Wasteland is a much different affair and has remained largely the same over the years, though it’s gotten more cinematic as well. Both exploration and combat take place across the same grid. Exploration is done in a top-down manner, as are conversations and important, pivotal plot moments. You’ve got a good idea as to where you want to take the fight in terms of cover and other aspects with this type of gameplay. There are still branching conversational paths, and cutscenes as well as important reveals, but you’ll mostly be dealing with top-down navigation instead of first-person.
Although Wasteland is a direct offshoot of Fallout and brings plenty of inventive additions, in the end, Fallout is the most engaging entry of the nuclear apocalypse video game genre.
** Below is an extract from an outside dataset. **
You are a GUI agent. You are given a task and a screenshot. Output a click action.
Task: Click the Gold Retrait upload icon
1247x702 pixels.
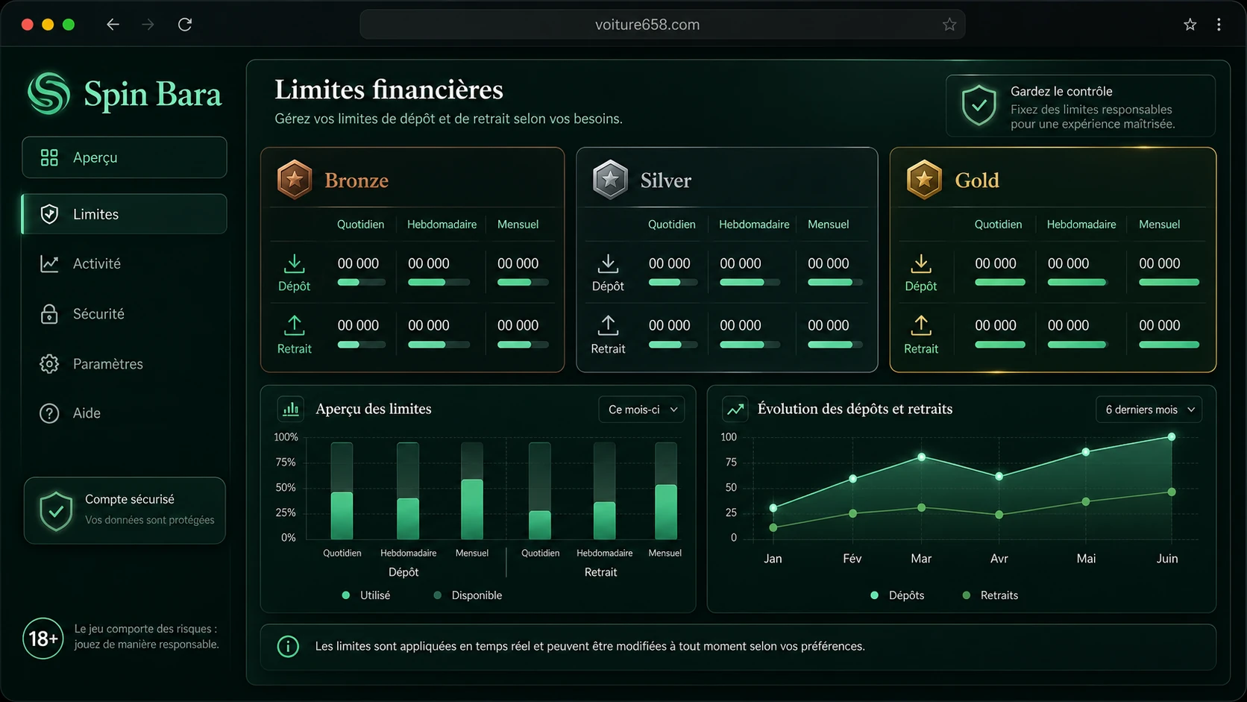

From recognizable characters and situations to all-encompassing first-person views, a somber tone with occasional jokes thrown in for good measure, and the almighty Vault Boy, it’s clear Fallout is the game more will gravitate to, at least for the time being.
The two games couldn't be more different, and it’s easier than ever to see how these siblings have emerged over the years, thanks to their decidedly different “upbringings” with other developers. Wasteland 3 proves less of a firm hand under Bethesda has meant more freedom to explore creativity and humor, while Fallout has edged closer to the “blockbuster wannabe” category, even opting to explore MMO-like mechanics with Fallout 76.
Fallout still ends up winning this face-off thanks to an accomplished and storied background -- though you certainly shouldn’t sleep on Wasteland, either.